- _About this task_: Return every record below exactly as given.

- _Extracted material_:
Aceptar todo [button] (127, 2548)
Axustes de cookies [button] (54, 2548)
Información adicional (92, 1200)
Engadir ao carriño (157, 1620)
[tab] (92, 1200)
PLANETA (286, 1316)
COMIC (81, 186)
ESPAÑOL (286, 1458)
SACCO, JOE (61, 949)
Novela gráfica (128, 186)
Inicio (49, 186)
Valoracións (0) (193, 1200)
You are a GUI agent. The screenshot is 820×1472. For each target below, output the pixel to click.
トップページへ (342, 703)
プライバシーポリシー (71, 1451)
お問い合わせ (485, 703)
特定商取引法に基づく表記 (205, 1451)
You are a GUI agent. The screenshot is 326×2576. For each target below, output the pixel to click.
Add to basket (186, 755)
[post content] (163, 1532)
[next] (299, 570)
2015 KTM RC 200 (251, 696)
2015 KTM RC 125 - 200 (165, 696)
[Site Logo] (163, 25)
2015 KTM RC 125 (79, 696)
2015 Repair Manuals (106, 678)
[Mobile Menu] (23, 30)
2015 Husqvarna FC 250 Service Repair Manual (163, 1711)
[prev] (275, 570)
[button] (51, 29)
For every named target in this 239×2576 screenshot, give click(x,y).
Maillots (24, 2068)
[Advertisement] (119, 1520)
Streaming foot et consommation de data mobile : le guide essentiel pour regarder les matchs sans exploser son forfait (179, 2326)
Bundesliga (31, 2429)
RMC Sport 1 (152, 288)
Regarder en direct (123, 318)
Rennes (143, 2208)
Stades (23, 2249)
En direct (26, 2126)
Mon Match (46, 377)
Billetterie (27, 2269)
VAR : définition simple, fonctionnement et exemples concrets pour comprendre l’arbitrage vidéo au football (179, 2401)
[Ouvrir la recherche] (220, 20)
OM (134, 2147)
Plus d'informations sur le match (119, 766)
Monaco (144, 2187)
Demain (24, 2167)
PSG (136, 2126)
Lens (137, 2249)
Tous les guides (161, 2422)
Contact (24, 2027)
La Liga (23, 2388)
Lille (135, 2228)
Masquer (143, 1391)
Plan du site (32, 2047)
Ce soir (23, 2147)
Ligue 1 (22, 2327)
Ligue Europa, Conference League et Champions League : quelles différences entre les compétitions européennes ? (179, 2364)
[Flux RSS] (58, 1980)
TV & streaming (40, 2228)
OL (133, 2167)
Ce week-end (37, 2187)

- _Answer to this problem_:
Aceptar todo [button] (127, 2548)
Axustes de cookies [button] (54, 2548)
Información adicional (92, 1200)
Engadir ao carriño (157, 1620)
[tab] (92, 1200)
PLANETA (286, 1316)
COMIC (81, 186)
ESPAÑOL (286, 1458)
SACCO, JOE (61, 949)
Novela gráfica (128, 186)
Inicio (49, 186)
Valoracións (0) (193, 1200)
You are a GUI agent. The screenshot is 820×1472. For each target below, output the pixel to click.
トップページへ (342, 703)
プライバシーポリシー (71, 1451)
お問い合わせ (485, 703)
特定商取引法に基づく表記 (205, 1451)
You are a GUI agent. The screenshot is 326×2576. For each target below, output the pixel to click.
Add to basket (186, 755)
[post content] (163, 1532)
[next] (299, 570)
2015 KTM RC 200 (251, 696)
2015 KTM RC 125 - 200 (165, 696)
[Site Logo] (163, 25)
2015 KTM RC 125 (79, 696)
2015 Repair Manuals (106, 678)
[Mobile Menu] (23, 30)
2015 Husqvarna FC 250 Service Repair Manual (163, 1711)
[prev] (275, 570)
[button] (51, 29)
For every named target in this 239×2576 screenshot, give click(x,y).
Maillots (24, 2068)
[Advertisement] (119, 1520)
Streaming foot et consommation de data mobile : le guide essentiel pour regarder les matchs sans exploser son forfait (179, 2326)
Bundesliga (31, 2429)
RMC Sport 1 (152, 288)
Regarder en direct (123, 318)
Rennes (143, 2208)
Stades (23, 2249)
En direct (26, 2126)
Mon Match (46, 377)
Billetterie (27, 2269)
VAR : définition simple, fonctionnement et exemples concrets pour comprendre l’arbitrage vidéo au football (179, 2401)
[Ouvrir la recherche] (220, 20)
OM (134, 2147)
Plus d'informations sur le match (119, 766)
Monaco (144, 2187)
Demain (24, 2167)
PSG (136, 2126)
Lens (137, 2249)
Tous les guides (161, 2422)
Contact (24, 2027)
La Liga (23, 2388)
Lille (135, 2228)
Masquer (143, 1391)
Plan du site (32, 2047)
Ce soir (23, 2147)
Ligue 1 (22, 2327)
Ligue Europa, Conference League et Champions League : quelles différences entre les compétitions européennes ? (179, 2364)
[Flux RSS] (58, 1980)
TV & streaming (40, 2228)
OL (133, 2167)
Ce week-end (37, 2187)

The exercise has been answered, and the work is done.